— Ну-ну, — с усталой мудростью сказал Шварц, после чего добавил: — Бефстроганов нельзя, конечно, считать брудершафтом, но поскольку мы идем работать, прошу тебя, давай перейдем на «ты». По-настоящему меня зовут Изя, если хочешь — Исаак. Вообще-то всё зовут Изя, но мне нравится, когда меня называют Исаак.
На самом же деле за все последующие годы я так и не встретил, кажется, никого, кто звал бы его Исааком: поголовно все звали его Изя или Исаак Иосифович, но всем при знакомстве он мечтательно повторял, что хотел бы зваться Исааком.
С этого момента началась наша общая длинная-длинная и, в сущности, очень даже счастливая жизнь. В момент, когда мы познакомились, Исааку Иосифовичу было сорок четыре, он был много моложе меня нынешнего, но казался мне тогда бесконечно взрослым. Сейчас ему за семьдесят, а кажется он мне все моложе и моложе. Более ясных, здравых, незамутненных нечистыми страстями или несовершенным умом суждений о жизни, о людях, о политике, о времени, в котором мы живем, я никогда ни от кого не слышал.

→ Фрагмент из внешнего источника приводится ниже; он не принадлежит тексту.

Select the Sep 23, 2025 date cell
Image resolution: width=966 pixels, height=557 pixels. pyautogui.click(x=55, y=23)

Иногда, беседуя с кем-либо из так называемых «молодых» о том о сем, натыкаешься на старческую сбивчивость их мысли, дряхлую неспособность ни одну хотя бы додумать до конца. А почти оптическая ясность, резкость, отчетливость понятий, точность изящной речи, свойственные сегодняшнему Шварцу, заставляют вообще задуматься о том, что есть юность, молодость, зрелость.
Вот, повторю, прожили мы с ним почти целую жизнь, связывала нас даже больше чем дружба. Я и сегодня не знаю подходящих слов, чтобы определить ту степень человеческой близости, основанной на такой эфемерности, как музыка.

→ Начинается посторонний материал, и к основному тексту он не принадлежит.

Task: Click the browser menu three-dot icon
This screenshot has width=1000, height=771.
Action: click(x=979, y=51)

Разными бывают дружеские связи: одни основаны на том, что люди, скажем, вместе выпивают, другие — на том, что вместе воруют, третьи — на очаровательных пикниках с барышнями. Наша с Исааком Иосифовичем дружба основана исключительно на музыке. Мое доверие к нему определено прежде всего тем качеством музыки, которую он для меня пишет. Это идеальное сочленение тайных стихий фильма или спектакля с тонкими градациями и переливами душевных отношений героев. Это музыкальные узоры сложных, иногда парадоксальных контрапунктов к картине, высокая степень тонкости которых и их изящество ясно говорят, что этот человек понимает в этой картине все, а по существу значит, что он все понимает и во мне. А потому для него, как из этого следует, нет во мне ничего такого отталкивающего или неприятного, что не могло бы выразиться музыкой. А музыка эта, в свою очередь, вызывает во мне абсолютную, безграничную к ней доверительность, а отсюда и открытость, откровенность в человеческих наших с ним отношениях.
Года три назад, готовя на телевидении программу «САС», посвященную Шварцу, я подумал, как же сформулировать суть работы композитора в кино. Не скажу, что изобрел сильно оригинальную формулу, но, наверное, все-таки довольно точную: «Музыка — душа фильма». Для меня это не вообще формула, а формула, обращенная именно к Исааку Иосифовичу, к нашей общей с ним работе.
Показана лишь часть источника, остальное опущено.